Seit 1983 hat der kanadische Musiker Rick Miller sechzehn Werke veröffentlicht. Teils nur auf Kassette oder als CDR, aber das letzte Dutzend (seit 2003) auf CD. Über Geheimtipp-Status ist Miller dabei – zumindest hierzulande – kaum hinausgekommen. Daran wird vermutlich auch „Belief The Machine“ nichts ändern. Was sehr schade ist.
Denn das Album bietet eine knappe Stunde erquicklichen, ruhigen und hochmelodischen Retro-Prog. Mit Reminiszenzen an entspannte PINK FLOYD (Bass und die wohlweise eher hingehauchten Vocals) und CAMEL, was Atmosphäre, Melodieführung und die von Sarah Young bezaubernd gespielte Flöte angeht. Gut, da kommt dann noch eine deftige Brise Steve Hackett aus den Anfangstagen seiner Solokarriere hinzu („Media Gods“).

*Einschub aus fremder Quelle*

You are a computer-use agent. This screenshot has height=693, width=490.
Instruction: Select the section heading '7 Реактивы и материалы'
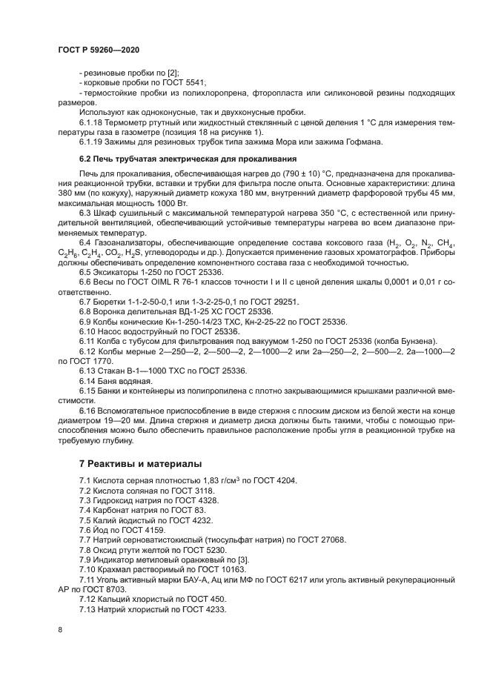[140, 463]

Das erreicht mitunter fast New Age-Gefilde, kippt aber nicht in den Mustopf, sondern flirtet lieber mit heimeligem Folk, zu dem Sally Oldfields Vocals gut passen würden („The Land And The Sea“ mit seinen Vibraphon-Sounds), geht als imaginärer Soundtrack durch, besonders wenn das Cello einprägsam die Dramatik schürt („Binary Breakdown)“ und lässt auch rhythmische Elemente nicht außer Acht. Der Natur der Musik gemäß sanft vorantreibend und nicht knüppelnd.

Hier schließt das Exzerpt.